It has been proposed that a division of labor exists across auditory cortical areas whereby the ability of humans and animals to recognize or localize auditory objects can be attributed to anatomically-separate processing streams. This concept is inspired by earlier studies that postulated distinct hierarchies for processing different visual features, such as color or motion, in extrastriate visual cortex (Ungerleider and Haxby, 1994). Parallel processing in the auditory system is supported by behavioral-deactivation (Lomber and Malhotra, 2008), functional imaging (Alain et al., 2001; Maeder et al., 2001; Warren and Griffiths, 2003; Barrett and Hall, 2006) and electrophysiological studies (Recanzone, 2000; Tian et al., 2001; Cohen et al., 2004), as well as by anatomical evidence showing differences in the connectivity of these regions (Hackett et al., 1999; Romanski et al., 2000; Bizley et al., 2007). Most of the physiological studies compared the sensitivity of different auditory cortical areas to only one stimulus parameter, such as spatial location or pitch. Here we adopted a different approach, based around a stimulus set in which several stimulus dimensions were systematically varied, to explore the relative sensitivity of neurons in different cortical fields to azimuth, pitch and timbre.

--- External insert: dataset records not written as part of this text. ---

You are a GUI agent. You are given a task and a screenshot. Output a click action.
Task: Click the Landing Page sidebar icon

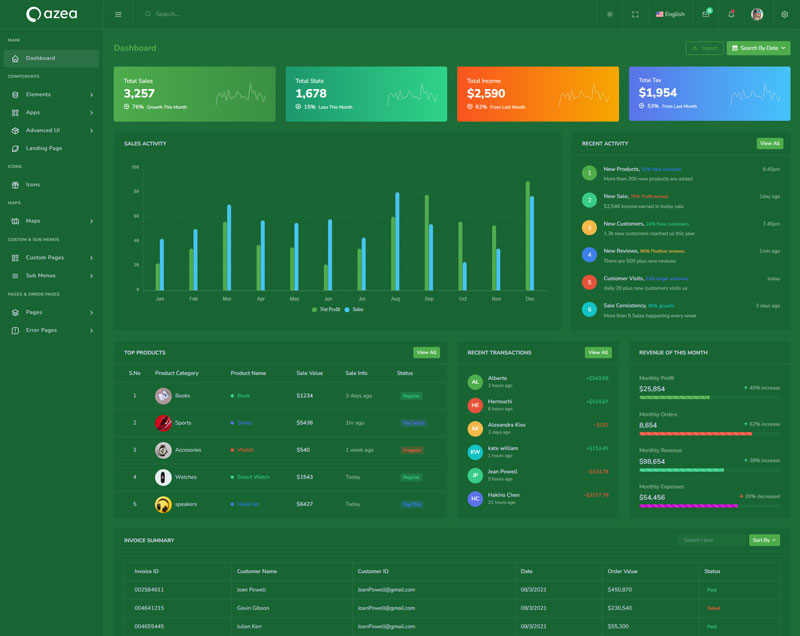pyautogui.click(x=15, y=148)
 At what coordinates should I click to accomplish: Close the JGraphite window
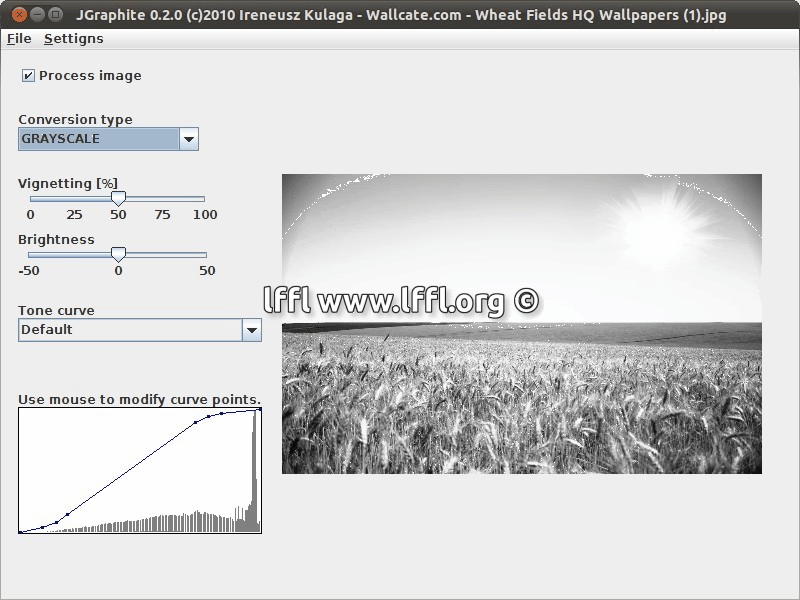(17, 15)
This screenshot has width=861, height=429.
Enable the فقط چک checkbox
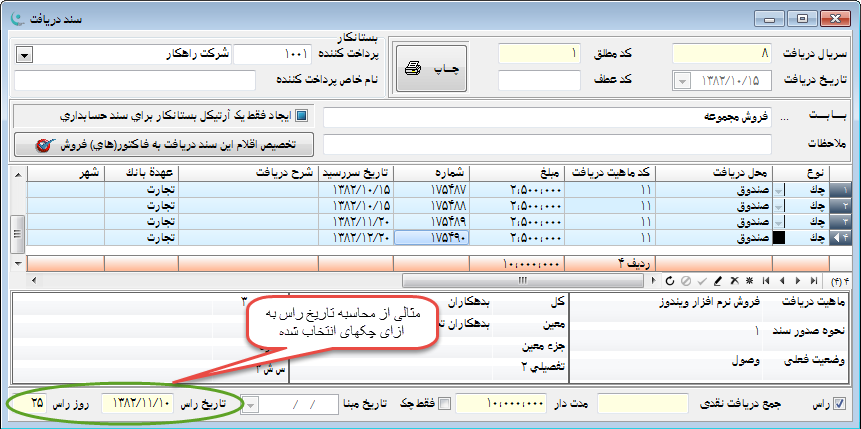(x=446, y=403)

Choice of stimulus parameter values

Because we examined neural responses to three stimulus attributes, the range of values selected in each case was necessarily limited, but nonetheless covered behaviorally pertinent and broadly comparable ranges. Ferrets can accurately localize low-frequency narrowband noise bursts (Kacelnik et al., 2006) and lateralize the same synthetic vowels that were used in the present experiment. While the range of azimuths used covered only the frontal quadrant of auditory space, behavioral and electrophysiological studies have shown particularly high sensitivities within this region to changes in sound-source direction (Mrsic-Flogel et al., 2005; Nodal et al., 2008). The separation of our stimuli in both azimuth (Parsons et al., 1999) and pitch (Walker et al. 2009, in press) was large compared to psychoacoustic difference limens. There have been few studies of timbre discrimination in animals, but chinchillas can discriminate the vowels /i/ and /a/ across a range of speakers and pitches (Burdick and Miller, 1975), and our own data demonstrate that ferrets can accurately discriminate the vowel timbres used in this study (Bizley JK, Walker KM, King AJ, Schnupp JWH, unpublished observation).

Distribution of azimuth, pitch and timbre sensitivity

The bulk of behavioural and neurophysiological studies of auditory cortex have been carried out in cats. A1 is well conserved across species, and AAF appears to be equivalent in cat and ferret (Kowalski et al., 1995; Imaizumi et al., 2004; Bizley et al., 2005). The posterior fields, PPF and PSF, in the ferret share certain similarities with the posterior auditory field (PAF) in the cat, both being tonotopically organized and containing neurons with different temporal response properties from those in the primary fields (Phillips and Orman, 1984; Stecker et al., 2003; Bizley et al., 2005). Like the cat's secondary auditory field (Schreiner and Cynader, 1984), ferret ADF lacks tonotopic organization and contains neurons with broad frequency response areas (Bizley et al., 2005). Although strict homologies have yet to be established, auditory cortex appears to be organized in a similar fashion in these species.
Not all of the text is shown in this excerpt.